The starting point is a database of languages:

“In 2008, a number of linguists came together to form the Automated Similarity Judgment Program (ASJP), of which I am the daily curator and a founder. The ASJP painstakingly assembled a systematic, comparative dataset of languages that now contains 7,655 wordlists from what would be two-thirds of the world’s languages…”

The difference in the way that two languages express the same concepts can be quantified using a measure called the Levenshtein Distance:

” …named after Vladimir Levenshtein, a Soviet computer scientist who in 1965 devised an algorithm to compare two strings of symbols. He defined ‘distance’ as the number of substitutions, insertions and deletions needed to turn one string into the other. The Levenshtein distance can usefully be divided by the length of the longest of the two strings, because this puts all the distances on a scale from 0 to 1. This has become known as the normalised Levenshtein distance, or LDN.”
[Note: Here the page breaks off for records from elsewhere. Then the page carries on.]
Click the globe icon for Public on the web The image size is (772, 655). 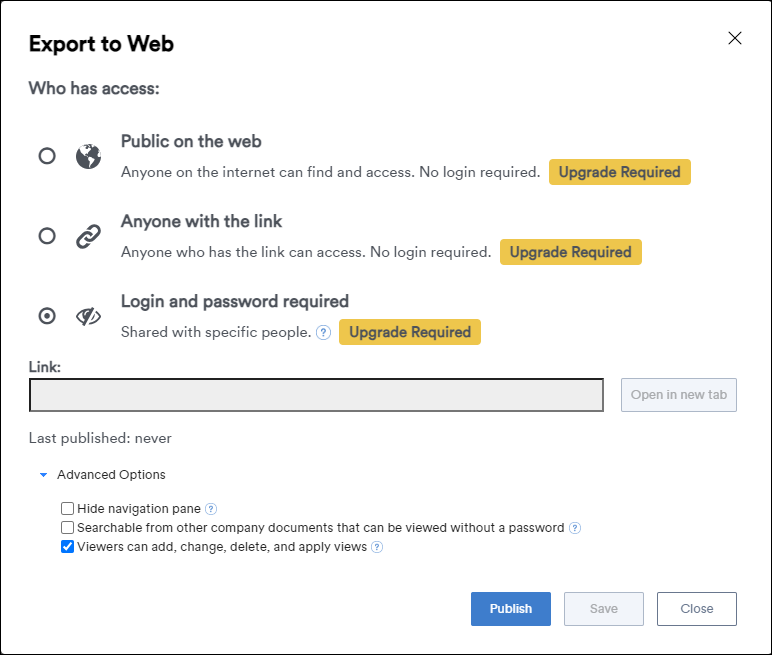[88, 157]
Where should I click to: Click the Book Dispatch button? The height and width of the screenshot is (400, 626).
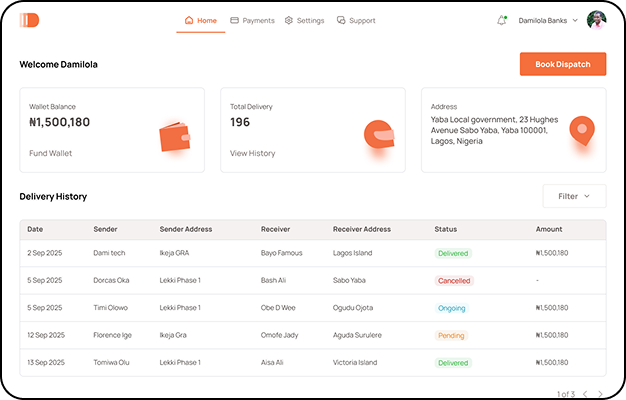click(562, 64)
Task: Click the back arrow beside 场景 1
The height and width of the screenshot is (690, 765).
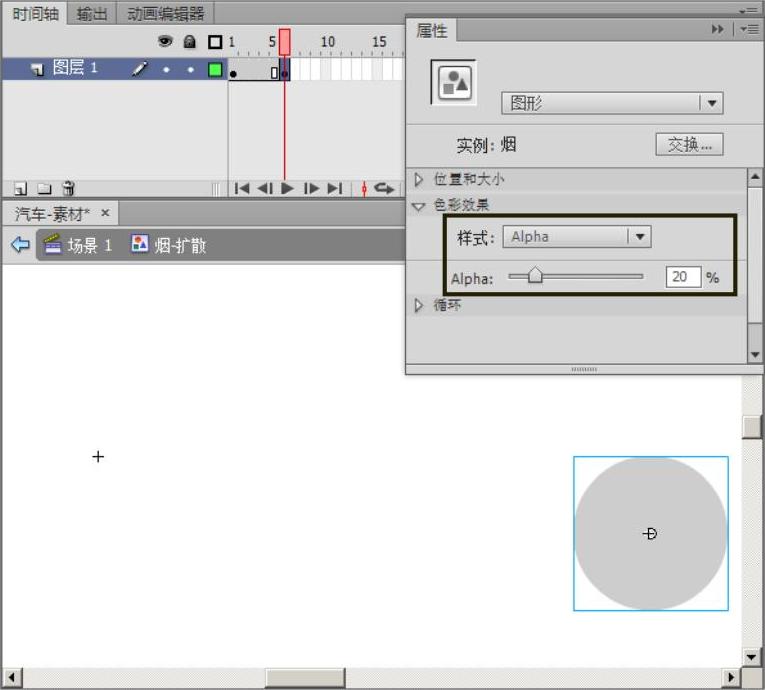Action: tap(20, 245)
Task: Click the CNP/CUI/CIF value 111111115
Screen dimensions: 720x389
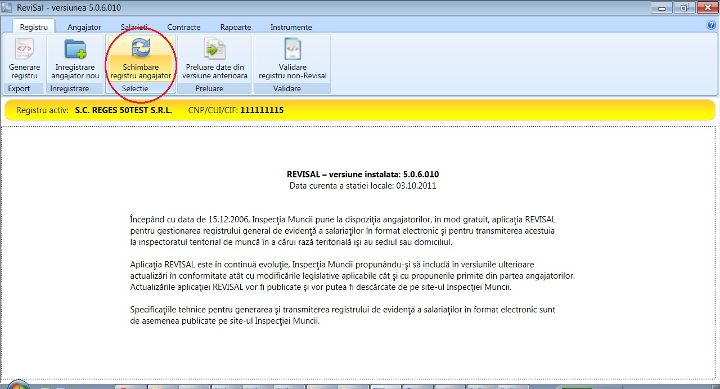Action: click(262, 110)
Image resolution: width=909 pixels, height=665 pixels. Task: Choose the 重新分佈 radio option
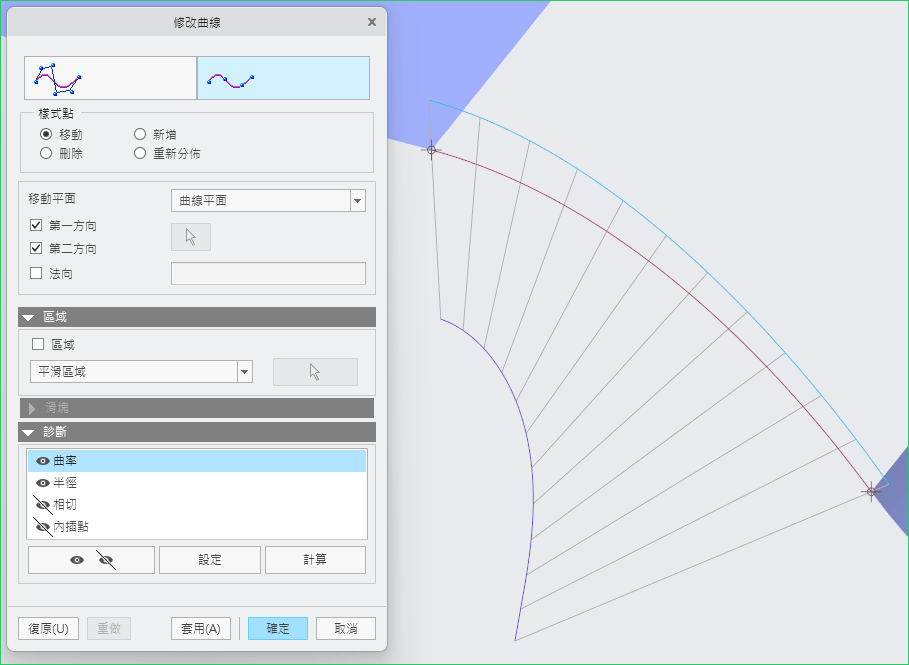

The researchers calculated the LDN values between different members of each ‘family’ of languages within their dataset. Unsurprisingly, they found that some relationships were closer than others. Crucially, however, the LDN values of the different pairs were most commonly found at either the high or low end of the distribution:

“…the distances tend to hover around either a relatively small value or a relatively large one, with a valley in between. As it turns out, the valley tends to lie in a narrow range around a mean of 0.48 LDN. Without losing significant precision, we can say that speech varieties tend to not be halfway similar in their basic vocabulary. Either they will tend to be more similar, in which case they can be defined as different dialects, or less similar, in which case they can be defined as different languages. Herein lies the distinction between language and dialect.”

There were some exceptions to the rule – for instance the LDN value between Swedish and Danish was found to be in the linguistic no man’s land between being dialects of one another and being clearly separate languages. (To complicate matters, intelligibility between the two tongues is asymmetric – Danes understand Swedes more than the other way round; indeed, their fellow Scandinavians sometimes joke that the Danes can’t even understand one another.)

On the whole, however, the language/dialect binary, while not absolute, does appear to have a basis in reality.

I wonder if this might the way we should think about about binaries more generally. We should be free to question their place in culture, but also free, where the evidence justifies such a conclusion, to accept their validity.

To make sense of the world it is necessary to make distinctions – to recognise that one thing is not like another. That should never be an excuse for prejudice, of course – nor for enforcing compliance with social norms when difference does no harm to others.

But, equally, when distinctions are tested by time and experience, the fact that they’re seldom absolute and without complication, does not mean that they’re completely bogus. Indeed, to pretend otherwise is itself a rather binary way of thinking.